Primo: il noto, ma sempre dirimente “se lui o lei esita, la verità è che non gli/le piaci abbastanza”.
Secondo: lo spiccio ma essenziale “se non ti fa stare bene, non è la persona giusta”.
Il resto è mancia.

sabato 30 agosto 2025

La terza verità (Eccedenza e dimenticanza)

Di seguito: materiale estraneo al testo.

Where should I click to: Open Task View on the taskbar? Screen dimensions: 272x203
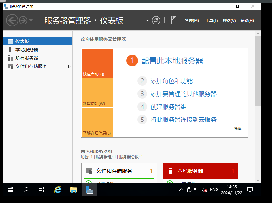point(41,190)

Di me, se avrò la fortuna di diventare vecchio e di avere nipoti e di restare seduto quieto all’ombra dell’ampio faggio che troneggia dirimpetto casa, immagino questa scena.
Un giorno, un pomeriggio, mentre sarò assorto in meditazioni tranquille, di quelle riguardanti il meteo o le pietanze da cucinare per cena o assaggiate a pranzo, sentirò suonare all’improvviso la pesante campana d’ottone accanto al cancello.
Per prima cosa sbufferò, che io - ursus spalaeus - mi indispettisco sempre quando si presenta qualcuno senza preavviso, mentre se avvertono in anticipo non soltanto mi indispettisco, ma pure impreco. Comunque sia, in entrambi i casi, sia una visita preannunciata o meno, i nuvoloni neri si diraderanno in un palpito, perché per educazione mi hanno insegnato a “far la bella faccia” quando si incontra qualcuno.
Con un sorriso ampio accoglierò dunque l’estraneo, che poi estraneo non lo sarà affatto, poiché si tratterà del figlio o della figlia già grande di uno dei miei figli.
In quel caso la contentezza sarà autentica e farò accomodare anch’egli o anch’ella sotto il faggio, e chiederò se desidera un tè, che sono già le quattro, oppure una tisana, una gazzosa, una fetta di torta o altro.
Vengo al punto. Dopo una mezz’ora di chiacchiere, nel momento in cui la discussione abbandonerà il faceto, lui o lei, così, a bruciapelo, se ne usciranno con una domanda apparentemente ingenua, del tipo: «Ma tu, dovessi scegliere una cosa, una soltanto, cos’è che lasceresti in eredità come idea, come concetto?».
Io, lì per lì, fingendomi dubbioso, finanche sorpreso - mentre non lo sarei affatto, perché è da adesso, da anni prima che ci sto pensando - risponderei serafico: «Le auto sono come il mare: restituiscono le cose e te le fanno ritrovare, quando ormai pareva perso».
Stupore.
Sì, lo so. Potevo trovare di meglio.
Però che le auto siano come il mare, cioè che in esse si ritrovi, anche a distanza di anni, ciò che pareva irrimediabilmente perduto, è un dato di fatto. Potrei sciorinare molti esempi, mi limiterò a due: un anello smarrito e cercato ovunque, invano, salvo comparire sotto il sedile, accanto al tappetino, un paio d’anni dopo; un documento letteralmente inghiottito nella vettura finché essa è stata venduta ed è ricomparso allorché il titolare della concessionaria che l’aveva acquistata aveva tolto i sedili per una pulizia radicale, svolta a fondo.
In ogni caso, pur essendo una verità quella delle auto che sono come il mare, si tratterebbe di una frase paravento, di quelle che si usano per schermirsi, evitando di dare eccessiva importanza a ciò che si pensa davvero, per non apparire tromboni o patetici, nel darsi tono.
Potendo liberamente confessare ciò che ho intuito da un pezzo e che vorrei lasciare in eredità, senza troppe spiegazioni, così come si lancia al cane un osso, affinché altri ci rimuginino sopra, a lungo, direi questo: «Dio è eccedenza e dimenticanza». Punto.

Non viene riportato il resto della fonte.